[Haskell] Mixing monadic and non-monadic functions

Glynn Clements glynn.clements at virgin.net
Wed Mar 24 12:56:58 EST 2004


ozone at algorithm.com.au wrote:

> >> We'd all love to make the lifting implicit, but no one knows how to 
> >> do it
> >> without breaking the whole language.
> >
> > I've heard people talk about the functional "purity" of Haskell -- 
> > you'd have
> > to break this purity to add implicit lifting?
> 
> I don't think you would break the functional purity of Haskell if you 
> did such a thing, but you'd probably need some new syntax to help out 
> the type system.  Perhaps something like:
> 
>      assertBool "fail" $ length (<somefunc a>) == length (<somefunc b>)
> 
> So here, (<a>) performs the same function as the <- operator, but 
> assigns the result to an "anonymous variable" and is instantly consumed 
> by whatever function uses its value.  Please don't berate me for my 
> choice of syntax, by the way: that was just an example :).
> 
> One problem with this is that you now don't know what order those two 
> operations take place: does "somefunc a" run first, or does "somefunc 
> b" run first?  You have this same problem in other imperative languages 
> too; I'm not sure if, e.g.

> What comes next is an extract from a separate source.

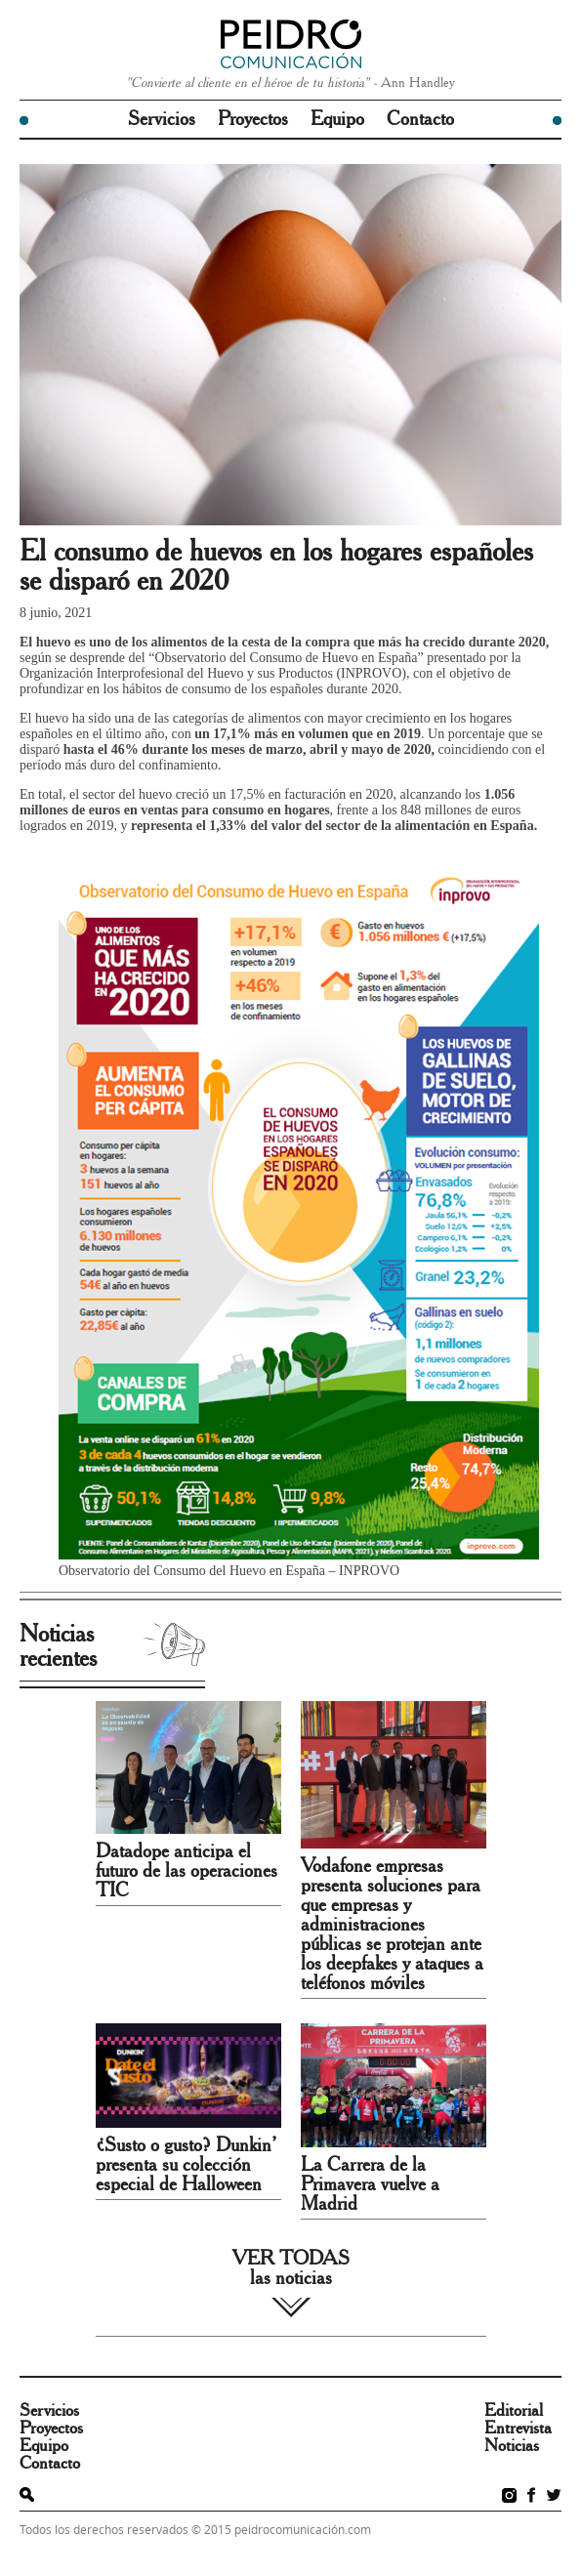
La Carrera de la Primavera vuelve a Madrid (370, 2184)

C defines an order for function evaluation 
> to occur.

C doesn't define the order in which function arguments are evaluated,
so:

	foo(getchar(), getchar());

could be equivalent to either:

	a = getchar();
	b = getchar();
	foo(a, b);
or:
	a = getchar();
	b = getchar();
	foo(b, a);

This isn't restricted to I/O, but affects any operation which has side
effects, e.g.

	foo(++x, ++x);

This is *why* I/O actions aren't treated as functions in pure
functional languages.

Regarding the "solution" of using liftM (liftM2 etc): these impose a
left-to-right evaluation order, e.g.:

liftM2           :: (Monad m) => (a -> b -> c) -> (m a -> m b -> m c)
liftM2 f          = \a b -> do { a' <- a; b' <- b; return (f a' b') }

One consequence of this is that, even if (==) is an equivalence
relation, "liftM2 (==)" may not be, as the order of the arguments is
significant.

More generally, lifted functions may have semantics which differ
greatly from the underlying function. Personally, I'm quite happy that
Haskell doesn't allow this to be hidden by implicit lifting.